→ TASK GOAL
The required result is each line of the entries below containing the string "Image".

[Entries taken from a collection]

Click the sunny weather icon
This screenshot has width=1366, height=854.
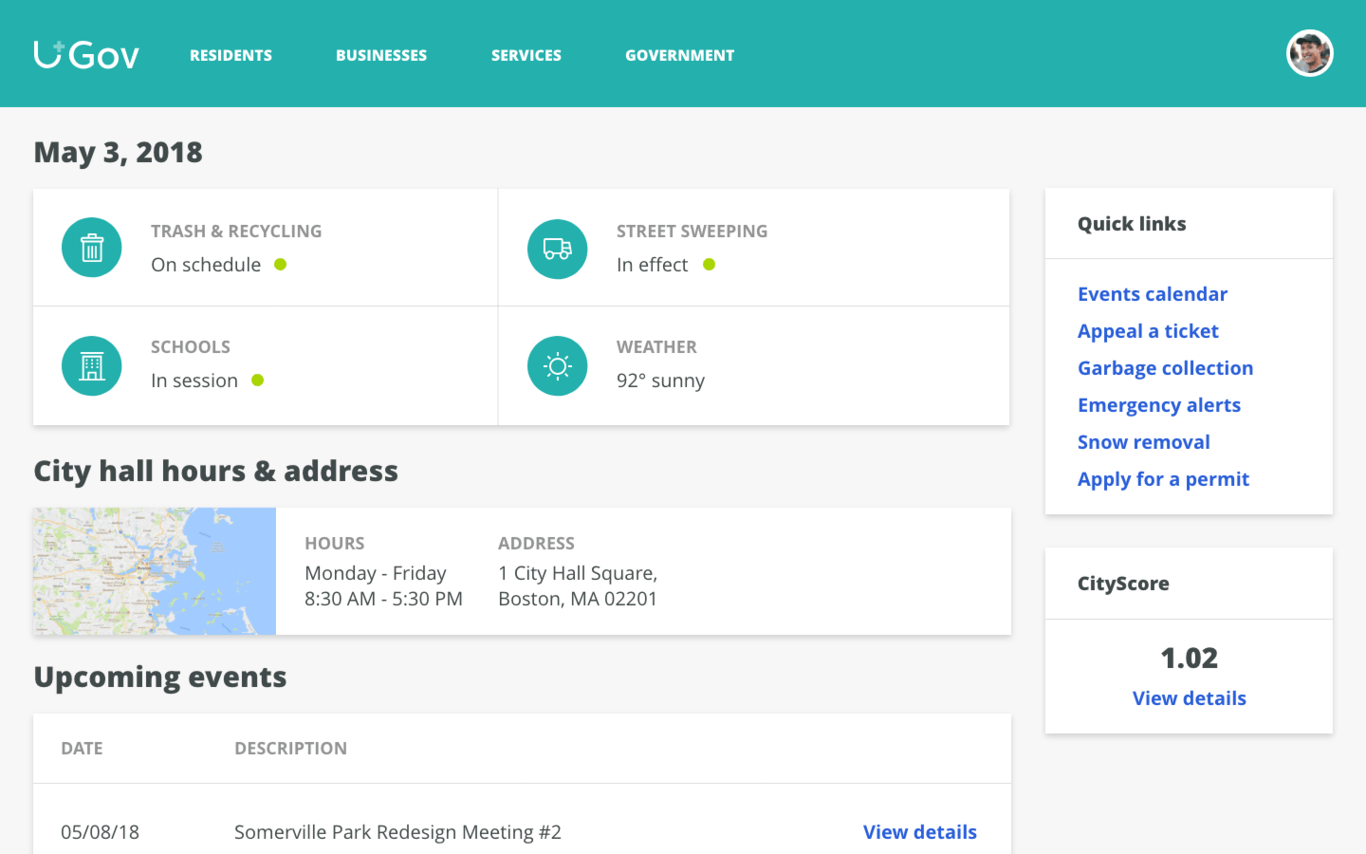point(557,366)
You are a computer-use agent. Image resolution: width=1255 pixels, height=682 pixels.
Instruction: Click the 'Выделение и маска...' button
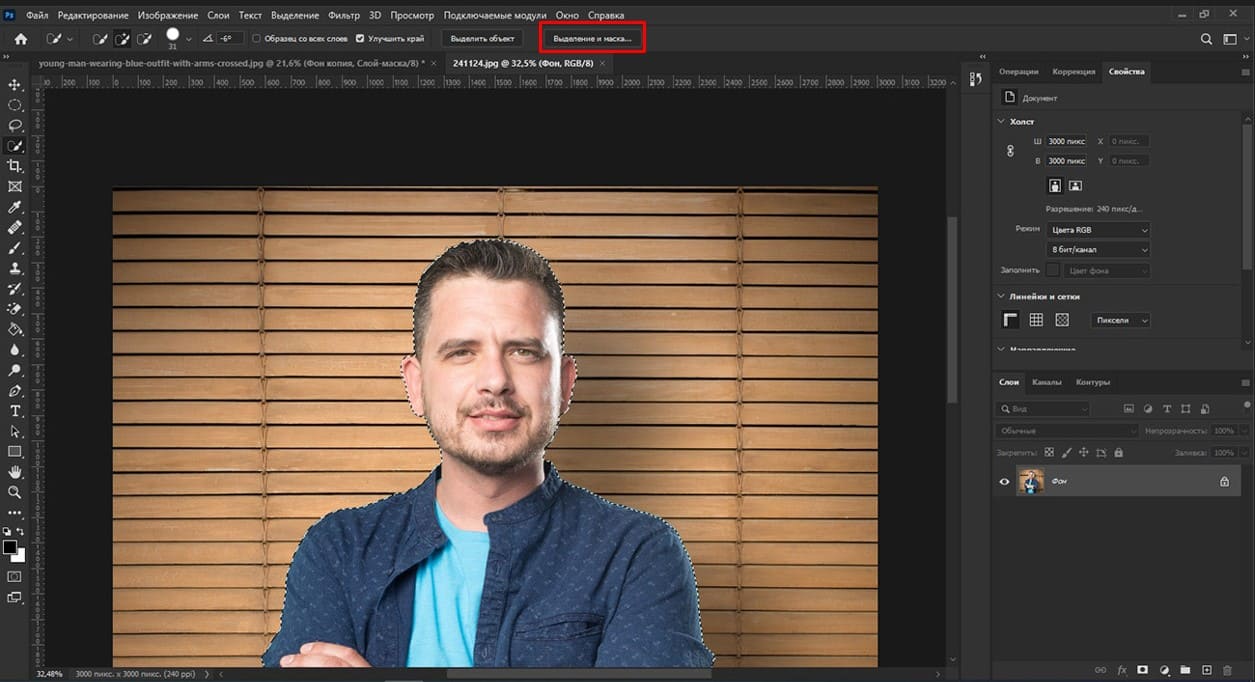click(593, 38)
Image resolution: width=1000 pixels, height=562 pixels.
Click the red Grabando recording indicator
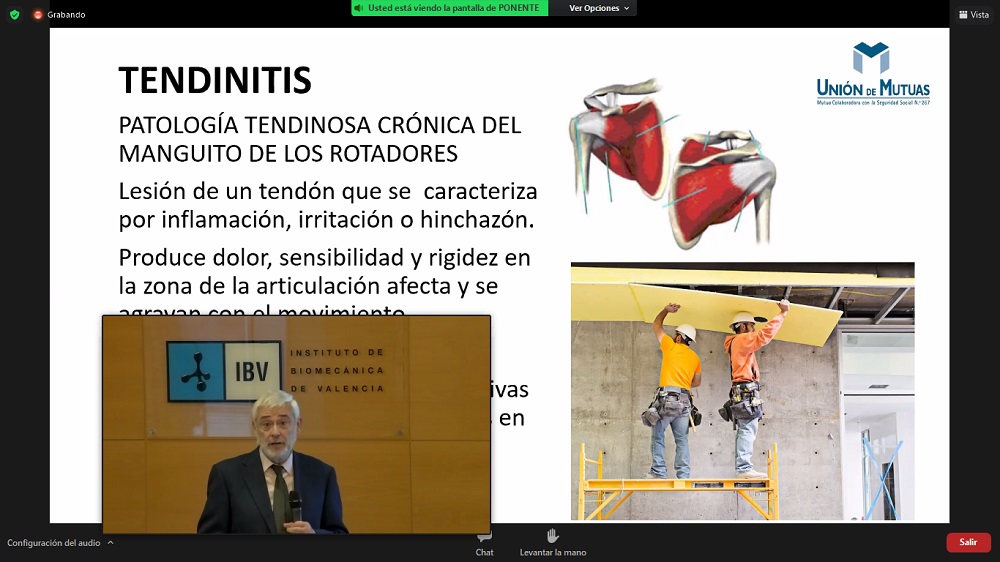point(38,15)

→ ANSWER TO THIS TASK
You are a computer-use agent. Image resolution: width=1255 pixels, height=682 pixels.
Image resolution: width=1000 pixels, height=562 pixels.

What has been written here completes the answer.